2.5 Advanced land observing satellite (ALOS)

This dashboard is created by using encounters.csv. Here first calculated Average Length of Stay (ALOS) which is calculated by (ALOS) by ALOS= Date of Discharge-Date of Admission [6-8]. Then filtered encounter class for Inpatients and Emergency care admissions. As per the data, ALOS is more for Inpatients than Emergency admissions. The AVG ALOS=1 DAY but few conditions show prolonged length of stays. The Average ALOS for Inpatient and Outpatient Admissions =1 day. Except for few conditions it varies (Figure 6).


Figure 6: ALOS

3. Results

Synthea data comes with a developed framework. It scales via open source deployment on the Internet via get-up repository. One million patients records are available freely over their website and getup following with HL7, FHIR and CDA.

4. Conclusion

The current health care system has a three-tier structure for delivering health care services to different spheres.

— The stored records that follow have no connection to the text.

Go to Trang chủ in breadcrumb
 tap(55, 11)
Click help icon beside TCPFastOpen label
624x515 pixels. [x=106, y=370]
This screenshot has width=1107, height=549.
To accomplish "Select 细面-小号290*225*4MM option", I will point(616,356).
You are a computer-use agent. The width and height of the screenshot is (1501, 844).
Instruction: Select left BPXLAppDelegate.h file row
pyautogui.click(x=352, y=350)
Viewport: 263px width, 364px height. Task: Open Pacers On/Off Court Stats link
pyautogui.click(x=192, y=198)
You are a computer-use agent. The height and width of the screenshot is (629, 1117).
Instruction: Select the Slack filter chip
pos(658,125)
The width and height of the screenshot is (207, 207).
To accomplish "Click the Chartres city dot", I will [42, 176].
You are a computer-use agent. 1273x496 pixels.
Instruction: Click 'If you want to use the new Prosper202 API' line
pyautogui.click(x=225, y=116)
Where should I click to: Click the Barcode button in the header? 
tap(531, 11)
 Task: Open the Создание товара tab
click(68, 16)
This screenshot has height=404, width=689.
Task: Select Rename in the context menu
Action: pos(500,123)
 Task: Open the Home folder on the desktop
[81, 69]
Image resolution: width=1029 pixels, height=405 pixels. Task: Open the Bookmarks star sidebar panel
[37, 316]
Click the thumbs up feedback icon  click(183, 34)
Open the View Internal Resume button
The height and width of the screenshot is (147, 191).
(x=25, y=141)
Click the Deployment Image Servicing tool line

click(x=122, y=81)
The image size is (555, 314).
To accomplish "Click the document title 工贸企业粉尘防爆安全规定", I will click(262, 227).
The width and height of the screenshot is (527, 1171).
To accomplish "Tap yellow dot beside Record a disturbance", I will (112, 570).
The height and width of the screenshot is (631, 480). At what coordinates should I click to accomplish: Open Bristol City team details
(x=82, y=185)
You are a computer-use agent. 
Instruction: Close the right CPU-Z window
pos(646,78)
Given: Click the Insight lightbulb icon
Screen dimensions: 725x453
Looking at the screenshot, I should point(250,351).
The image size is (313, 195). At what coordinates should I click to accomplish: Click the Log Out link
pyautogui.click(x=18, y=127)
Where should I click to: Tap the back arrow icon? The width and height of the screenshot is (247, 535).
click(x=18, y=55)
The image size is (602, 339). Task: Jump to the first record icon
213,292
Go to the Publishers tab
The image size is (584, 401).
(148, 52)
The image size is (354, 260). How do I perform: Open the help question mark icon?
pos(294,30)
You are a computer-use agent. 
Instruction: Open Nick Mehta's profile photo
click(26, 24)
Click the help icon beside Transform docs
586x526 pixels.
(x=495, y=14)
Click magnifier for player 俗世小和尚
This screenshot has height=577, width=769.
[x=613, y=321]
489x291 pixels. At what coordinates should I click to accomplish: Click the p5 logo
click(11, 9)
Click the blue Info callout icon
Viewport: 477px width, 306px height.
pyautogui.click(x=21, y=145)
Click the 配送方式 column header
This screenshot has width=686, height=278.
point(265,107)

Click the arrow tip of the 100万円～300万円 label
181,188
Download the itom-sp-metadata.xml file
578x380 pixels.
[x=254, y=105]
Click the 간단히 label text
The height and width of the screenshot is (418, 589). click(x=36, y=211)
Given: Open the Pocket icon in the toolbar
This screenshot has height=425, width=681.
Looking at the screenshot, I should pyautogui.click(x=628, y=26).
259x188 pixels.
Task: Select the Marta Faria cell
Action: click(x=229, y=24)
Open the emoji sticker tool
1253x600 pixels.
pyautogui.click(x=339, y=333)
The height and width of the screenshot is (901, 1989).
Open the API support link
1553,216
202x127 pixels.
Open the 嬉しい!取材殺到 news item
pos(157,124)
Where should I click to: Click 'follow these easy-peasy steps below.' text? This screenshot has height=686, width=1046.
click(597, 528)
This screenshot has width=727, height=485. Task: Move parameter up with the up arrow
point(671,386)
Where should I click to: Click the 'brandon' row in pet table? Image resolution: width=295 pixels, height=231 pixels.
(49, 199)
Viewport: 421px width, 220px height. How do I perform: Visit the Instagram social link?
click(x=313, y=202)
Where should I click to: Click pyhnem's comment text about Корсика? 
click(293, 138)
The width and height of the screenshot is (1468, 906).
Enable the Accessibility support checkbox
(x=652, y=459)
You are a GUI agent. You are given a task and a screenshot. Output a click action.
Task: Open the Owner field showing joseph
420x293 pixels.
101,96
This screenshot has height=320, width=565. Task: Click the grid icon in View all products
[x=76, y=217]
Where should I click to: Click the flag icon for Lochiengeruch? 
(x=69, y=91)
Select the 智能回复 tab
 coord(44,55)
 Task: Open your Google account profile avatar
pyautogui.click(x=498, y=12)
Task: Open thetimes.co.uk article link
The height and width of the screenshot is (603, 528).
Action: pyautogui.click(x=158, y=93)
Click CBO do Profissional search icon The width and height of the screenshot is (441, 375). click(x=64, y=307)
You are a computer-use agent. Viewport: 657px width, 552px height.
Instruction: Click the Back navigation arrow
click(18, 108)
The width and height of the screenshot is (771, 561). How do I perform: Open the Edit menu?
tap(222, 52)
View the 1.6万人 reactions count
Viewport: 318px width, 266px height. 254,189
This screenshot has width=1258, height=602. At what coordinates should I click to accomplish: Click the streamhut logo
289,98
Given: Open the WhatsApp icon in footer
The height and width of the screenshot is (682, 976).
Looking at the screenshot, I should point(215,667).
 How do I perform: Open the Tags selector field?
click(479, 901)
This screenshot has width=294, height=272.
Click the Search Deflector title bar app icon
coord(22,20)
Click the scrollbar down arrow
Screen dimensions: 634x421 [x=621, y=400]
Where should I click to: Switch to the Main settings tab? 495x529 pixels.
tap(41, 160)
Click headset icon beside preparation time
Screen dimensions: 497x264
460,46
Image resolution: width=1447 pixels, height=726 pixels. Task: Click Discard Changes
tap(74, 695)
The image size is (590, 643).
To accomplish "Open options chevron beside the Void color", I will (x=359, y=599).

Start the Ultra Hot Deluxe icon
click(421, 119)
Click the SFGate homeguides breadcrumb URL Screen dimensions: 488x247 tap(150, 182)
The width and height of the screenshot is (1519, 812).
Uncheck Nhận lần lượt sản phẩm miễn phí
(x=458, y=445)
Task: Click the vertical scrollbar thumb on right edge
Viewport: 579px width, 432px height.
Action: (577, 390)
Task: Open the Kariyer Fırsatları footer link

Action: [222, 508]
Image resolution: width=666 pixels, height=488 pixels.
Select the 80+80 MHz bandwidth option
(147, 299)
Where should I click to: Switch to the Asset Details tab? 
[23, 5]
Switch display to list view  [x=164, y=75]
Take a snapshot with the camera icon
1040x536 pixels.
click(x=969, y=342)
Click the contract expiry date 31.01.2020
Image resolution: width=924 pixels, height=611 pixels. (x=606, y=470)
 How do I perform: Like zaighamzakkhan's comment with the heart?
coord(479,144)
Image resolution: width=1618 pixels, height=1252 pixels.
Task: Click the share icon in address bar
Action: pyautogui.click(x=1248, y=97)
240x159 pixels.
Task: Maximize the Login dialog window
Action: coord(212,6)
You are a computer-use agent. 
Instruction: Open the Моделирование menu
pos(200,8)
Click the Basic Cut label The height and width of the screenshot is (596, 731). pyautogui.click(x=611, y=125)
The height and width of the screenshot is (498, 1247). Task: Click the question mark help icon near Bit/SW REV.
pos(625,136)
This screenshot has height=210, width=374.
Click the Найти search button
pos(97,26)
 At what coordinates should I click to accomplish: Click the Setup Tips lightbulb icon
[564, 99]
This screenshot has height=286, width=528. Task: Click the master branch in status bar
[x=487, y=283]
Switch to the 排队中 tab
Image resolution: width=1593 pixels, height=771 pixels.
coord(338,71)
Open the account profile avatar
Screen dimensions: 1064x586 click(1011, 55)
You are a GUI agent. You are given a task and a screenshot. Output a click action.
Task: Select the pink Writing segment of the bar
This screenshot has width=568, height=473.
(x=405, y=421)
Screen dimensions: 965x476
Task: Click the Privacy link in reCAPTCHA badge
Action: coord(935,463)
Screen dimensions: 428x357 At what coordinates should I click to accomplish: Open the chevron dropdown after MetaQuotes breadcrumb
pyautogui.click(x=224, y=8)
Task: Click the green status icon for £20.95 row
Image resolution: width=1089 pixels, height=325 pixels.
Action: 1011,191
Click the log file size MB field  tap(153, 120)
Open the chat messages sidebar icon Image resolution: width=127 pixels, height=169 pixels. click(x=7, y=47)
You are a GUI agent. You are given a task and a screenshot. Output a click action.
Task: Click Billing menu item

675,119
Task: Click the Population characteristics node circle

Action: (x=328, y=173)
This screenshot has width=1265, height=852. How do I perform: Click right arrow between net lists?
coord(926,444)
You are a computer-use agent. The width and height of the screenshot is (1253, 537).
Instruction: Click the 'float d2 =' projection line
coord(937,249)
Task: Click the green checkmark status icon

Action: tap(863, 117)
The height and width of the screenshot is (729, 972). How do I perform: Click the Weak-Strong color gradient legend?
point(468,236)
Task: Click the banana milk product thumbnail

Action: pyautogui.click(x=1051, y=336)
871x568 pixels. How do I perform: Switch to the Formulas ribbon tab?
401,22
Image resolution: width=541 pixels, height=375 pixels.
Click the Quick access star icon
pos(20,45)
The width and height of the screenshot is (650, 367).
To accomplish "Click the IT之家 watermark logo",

Patient health information is diversified across many levels of the health care system in which consistent data availability at the point of care is very much essential. Many healthcare sectors use hospital-centric approach to maintain and manage hospital information in which patient health information cannot be shared with another hospital at the point of care. A cloud-enabled standard Electronic Health Record (EHR) uses the patient centric approach in which patient health records are made available in an integrated and unified manner at the point of care. Capturing the Health data are done using standard coding’s such as Systematized Nomenclature of Medicine-Clinical Terms (SNOMED-CT), International Classification of Diseases (ICD-10), Logical Observation Identifiers Names and Codes (LOINC), Digital Imaging and Communications in Medicine (DICOM) and RxNorms. Electronic Health Record is need of the hour in India. Ministry of health and family welfare (Govt. of India) have recommended some guidelines for effective adoption of EHR. With increased usage of EHR; the data generated we can utilize it for data visualization which in turn helps us in better decision for policy making and increase operational efficiency. Healthcare Industry is lagging in adoption of IT, data exchange and interoperability. The unavailability of health records had hindered the innovations in healthcare. There by lagging in data visualization of patient’s health data.

5. Key recommendations

An electronic health record (EHR) with maintained standards using to link data within an EHR system or share health information between systems; Within a hospital there should be an EMR Implementation Analyst; Even a small clinic/nursing home can use open source EMR systems with minimal cost, maintaining standards with quality of data. Which increases the possibility of generation of data over a period.

6. Limitations

Synthea data doesn’t show any variation in the patient data which would occur at real scenarios Synthea data focuses more on care provided at hospitals; Whereas behavioral therapies and treatments administered outside the hospitals are not included Since Open-EMR is an application for US. Few entities needed to be changed and customized according to Indian Needs; Difficult to use Homeopathy and Ayurveda Clinics; Billing and Insurances needed to be changed as per Indian use case scenarios.

7. Scope for future research

With the need of hour of ABDM Implementation each hospital needs an Electromagnetic Radiation (EMR) Systems; Drug Dictionaries for Application Programming Interface (API) search for E-Prescription of drugs.